* _ENUNCIADO_
Você pode redigitar, sem nenhuma alteração, tudo o que vai de "E assim foi" até "todos os supermercados." no texto abaixo sobre a aliança entre otomanos e franceses?

* _TRECHO PARA LEITURA_
········
Mais tarde no mesmo ano outras tentativas seriam realizadas, dessa vez pelo enviado João Frangipani, que obteve êxito em alcançar Constantinopla e pedir pela libertação do rei Francisco e ataques contra os Habsburgos. Suleiman, sultão do Império Otomano, respondeu o apelo de Francisco da seguinte maneira:

Eu que sou o Sultão dos Sultões, o soberano dos soberanos, o dispensador de coroas aos monarcas na face da terra, a sombra de Deus na Terra, o Sultão e senhor soberano do Mar Mediterrâneo e do Mar Negro, de Rumelia e da Anatólia, de Karamania, da terra dos romanos, de Dhulkadria, de Diyarbakir, do Curdistão, do Azerbaijão, da Pérsia, de Damasco, de Aleppo, do Cairo, de Meca, de Medina, de Jerusalém, de toda Arábia, do Iêmen e de muitas outras terras que meus nobres antepassados ​​e meus gloriosos ancestrais (que Deus ilumine seus túmulos!) Conquistaram pela força de suas armas e que minha Majestade Augusta sujeitou à minha espada exuberante e à minha vitoriosa lâmina, eu, Sultão Suleiman Khan, filho do Sultão Selim Khan, filho do Sultão Bayezid Khan: Para ti que és Francisco, rei da província da França…Você enviou à minha porta, refúgio dos soberanos, uma carta pela mão de seu fiel servo Frangipani, e você, além disso, confiou a ele uma miscelânea de comunicações verbais. Você me informou que o inimigo invadiu seu país e que você está atualmente na prisão e cativo, e você pediu ajuda e socorros para sua libertação. Todas essas suas palavras foram apresentadas ao pé do meu trono, que controla o mundo. Sua situação ganhou minha compreensão imperial em todos os detalhes, e considerei tudo isso. Não há nada de surpreendente em imperadores serem derrotados e feitos cativos. Então, tenha coragem e não desanime. Nossos gloriosos predecessores e nossos ilustres ancestrais (que Deus ilumine seus túmulos!) nunca cessaram de fazer a guerra para repelir o inimigo e conquistar suas terras. Nós mesmos seguimos seus passos e conquistamos em todos os tempos províncias e cidadelas de grande força e de difícil acesso. Noite e dia nosso cavalo é selado e nosso sabre cingido. Que o Deus nas Alturas promova a justiça! Que tudo o que for de Sua vontade seja realizado! De resto, questione o seu embaixador e fique informado. Saiba que será como foi dito.

E assim foi consolidada a aliança entre otomanos e franceses. E seria graças à essa aliança que o iogurte chegaria até a França e posteriormente se espalharia por todo o Ocidente, chegando hoje ao Brasil e em todos os supermercados.
········
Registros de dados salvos

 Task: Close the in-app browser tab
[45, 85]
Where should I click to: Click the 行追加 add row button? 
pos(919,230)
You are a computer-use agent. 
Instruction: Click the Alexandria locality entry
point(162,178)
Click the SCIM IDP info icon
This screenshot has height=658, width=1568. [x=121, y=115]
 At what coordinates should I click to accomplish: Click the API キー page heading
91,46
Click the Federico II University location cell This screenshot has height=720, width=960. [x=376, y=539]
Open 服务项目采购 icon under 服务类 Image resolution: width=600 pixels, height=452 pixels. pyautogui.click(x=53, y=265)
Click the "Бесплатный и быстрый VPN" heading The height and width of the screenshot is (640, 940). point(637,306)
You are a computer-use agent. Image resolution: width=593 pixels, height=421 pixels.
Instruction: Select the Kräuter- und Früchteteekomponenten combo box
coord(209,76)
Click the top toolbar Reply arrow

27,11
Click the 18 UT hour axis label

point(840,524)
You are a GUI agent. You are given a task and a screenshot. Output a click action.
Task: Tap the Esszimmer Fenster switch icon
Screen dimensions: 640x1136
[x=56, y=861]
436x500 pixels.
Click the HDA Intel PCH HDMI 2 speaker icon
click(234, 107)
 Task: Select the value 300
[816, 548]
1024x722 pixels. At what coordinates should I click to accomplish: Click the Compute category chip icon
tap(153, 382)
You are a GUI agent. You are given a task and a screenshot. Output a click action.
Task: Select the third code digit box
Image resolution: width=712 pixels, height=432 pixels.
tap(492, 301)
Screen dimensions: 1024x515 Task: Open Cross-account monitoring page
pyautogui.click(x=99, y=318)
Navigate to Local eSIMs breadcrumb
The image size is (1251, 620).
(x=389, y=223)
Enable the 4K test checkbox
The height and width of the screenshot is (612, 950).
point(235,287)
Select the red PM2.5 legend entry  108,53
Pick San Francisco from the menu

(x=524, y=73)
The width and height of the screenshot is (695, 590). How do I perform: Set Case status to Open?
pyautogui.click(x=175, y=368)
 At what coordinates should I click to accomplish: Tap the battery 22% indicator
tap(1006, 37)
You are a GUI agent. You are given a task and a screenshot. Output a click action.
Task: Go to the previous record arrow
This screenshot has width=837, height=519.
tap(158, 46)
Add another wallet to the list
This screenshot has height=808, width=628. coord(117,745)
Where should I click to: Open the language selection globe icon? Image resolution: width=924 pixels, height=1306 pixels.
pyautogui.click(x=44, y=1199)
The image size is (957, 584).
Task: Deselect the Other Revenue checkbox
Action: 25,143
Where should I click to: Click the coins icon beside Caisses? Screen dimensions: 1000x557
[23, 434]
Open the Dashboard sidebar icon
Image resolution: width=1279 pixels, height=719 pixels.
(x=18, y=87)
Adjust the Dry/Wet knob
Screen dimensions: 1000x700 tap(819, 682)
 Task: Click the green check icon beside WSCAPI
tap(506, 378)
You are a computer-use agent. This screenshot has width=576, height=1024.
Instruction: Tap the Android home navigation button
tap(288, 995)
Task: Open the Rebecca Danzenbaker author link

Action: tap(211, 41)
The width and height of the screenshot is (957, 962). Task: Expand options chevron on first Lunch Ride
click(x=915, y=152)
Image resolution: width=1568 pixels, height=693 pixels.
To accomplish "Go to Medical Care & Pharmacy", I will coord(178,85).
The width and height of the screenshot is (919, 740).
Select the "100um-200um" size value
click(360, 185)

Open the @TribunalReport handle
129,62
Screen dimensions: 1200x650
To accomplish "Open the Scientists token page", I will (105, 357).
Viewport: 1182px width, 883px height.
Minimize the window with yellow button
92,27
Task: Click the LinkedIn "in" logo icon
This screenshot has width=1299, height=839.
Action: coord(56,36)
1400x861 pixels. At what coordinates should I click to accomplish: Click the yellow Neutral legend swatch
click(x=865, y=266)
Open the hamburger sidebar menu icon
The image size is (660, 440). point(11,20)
········
* _SUA SOLUÇÃO_
E assim foi consolidada a aliança entre otomanos e franceses. E seria graças à essa aliança que o iogurte chegaria até a França e posteriormente se espalharia por todo o Ocidente, chegando hoje ao Brasil e em todos os supermercados.